Anayasal bağlamda meşru bir amaca dayalı kanuni bir hüküm olmaksızın taraflara farklı muamelede bulunulması düşünülemez. Somut uyuşmazlıkta davacının talebinin bir kısmı kabul edilirken, bir kısmı ise reddedilmesine rağmen, ... lehine vekâlet ücreti takdir edilmiş, davacı lehine ise vekâlet ücreti verilmemiştir. Dolayısıyla aynı dava dosyasında makul bir yasal dayanak bulunmaksızın tarafların farklı muameleye tabi kılınması söz konusu olmuştur ki bunun kabul edilmesi mümkün değildir. (Ne var ki davacı taraf bu hususu temyiz sebebi yapmamıştır. Bu nedenle söz konusu yanlışlığa işaret edilmekle yetinilmiştir.)

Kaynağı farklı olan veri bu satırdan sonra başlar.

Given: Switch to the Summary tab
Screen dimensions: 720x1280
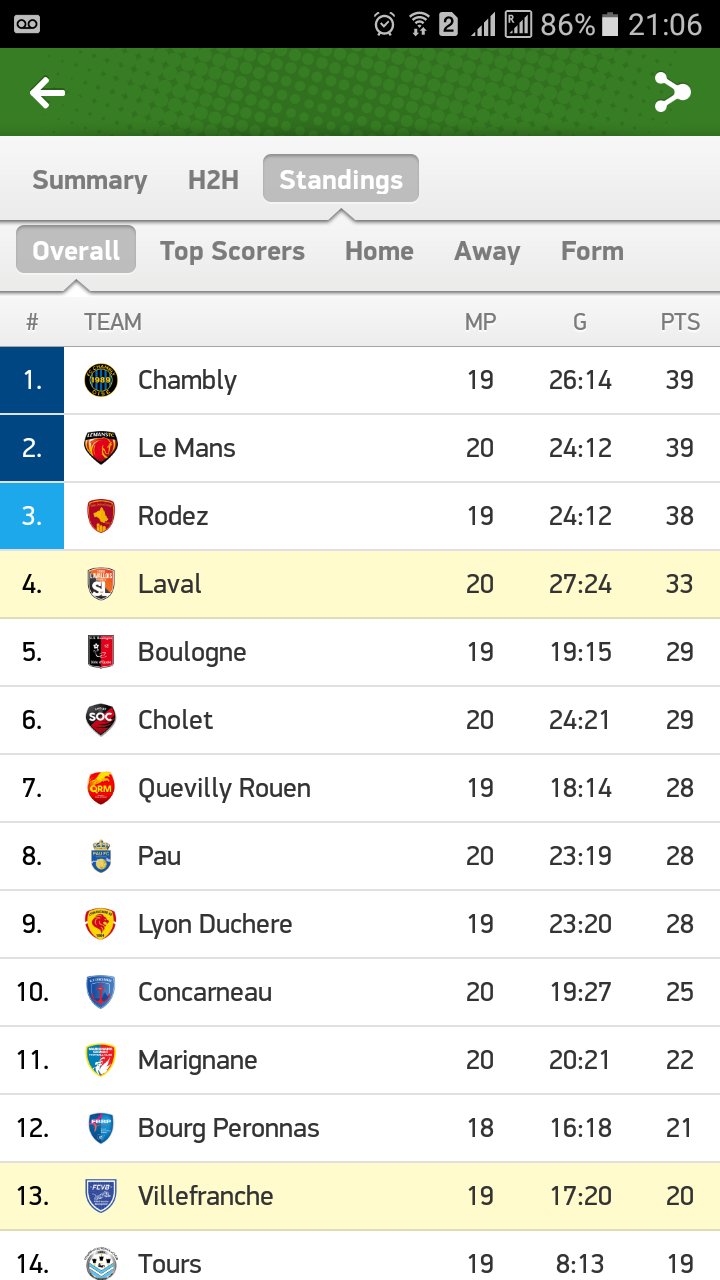Looking at the screenshot, I should pyautogui.click(x=90, y=180).
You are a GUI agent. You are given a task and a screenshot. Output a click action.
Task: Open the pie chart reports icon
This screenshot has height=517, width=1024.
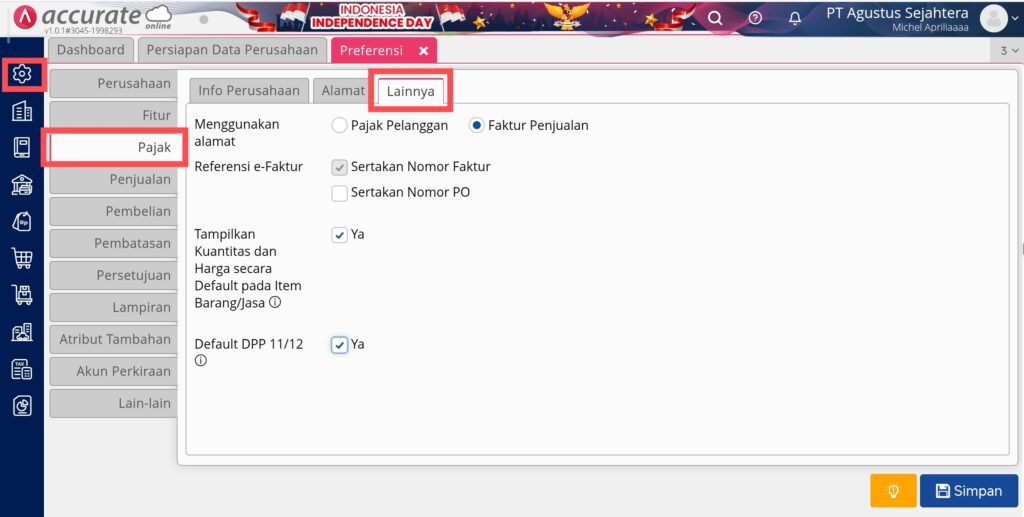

4721 sayılı Kanun’un 713/3. maddesinde tescil davasının Hazineye ve ilgili kamu tüzel kişilerine veya varsa tapu maliki gözüken kişinin mirasçılarına karşı açılacağı belirtilmiştir. Yargıtay uygulamalarında taşınmaz tapusuz ise dava, tescil davası, tapulu ise tapu iptal tescil davası olarak nitelendirilmektedir. Tapu iptal- tescil davalarında yargılama giderleri yasaya uygun olarak haksız çıkan taraftan alınırken tescil davasında davacı üzerinde bırakılmaktadır. Aynı yasa maddesinin aynı fıkrasında düzenlenen davalılar arasında yargılama giderleri açısından ayrı uygulama yapılması da doğru değildir. Davalının kim olacağının yasada gösterilmiş olması, bu davalının yargılama giderlerinden muaf olacağı şeklinde yorumlanamaz.
Yine sayın çoğunluğun adeta “tescil davalarında davacı zaten karşılıksız olarak taşınmaz edinmekte, hiç olmazsa yargılama giderlerini ödesinler” tarzında bir yaklaşımla gerekçe oluşturduğu anlaşılmaktadır ki
1Tescil davasını kaybeden Hazineden kanuni hasım olması nedeniyle yargılama giderlerinin alınmamasının hukuka aykırı olduğuna ilişkin yanı yöndeki görüş için bkz. Kuru, Bki (2001) Hukuk Muhakemeleri usulü, Cilt 5, 6.Baskı, ..., s. 5339.
bu görüşe katılmak mümkün değildir. Eğer mahkeme davacının davasını kazanma yönündeki hukuki koşulların oluşmadığını düşünüyorsa hiç şüphesiz davayı reddetmelidir. Hem davayı kabul edip, hem de yargılama giderlerini davacı üzerinde bırakmak Kanun’un açık hükmüyle çelişmektedir.
Açıklanan nedenlerle davanın kabul edilmiş olduğu gözetilerek, tarafların temyiz sebepleri de nazara alınmak suretiyle ... Hazinenin harçlardan muaf olması, ... Köy Tüzel Kişiliğinin ise harçlardan muaf olmaması, harcın davacıdan alınmasının da doğru olmaması nedeniyle bu hususun da bozma sebebi yapılması düşüncesinde olduğumdan sayın çoğunluğun esasa ilişkin bozma görüşüne katılmakla birlikte bu görüşüne katılmıyorum.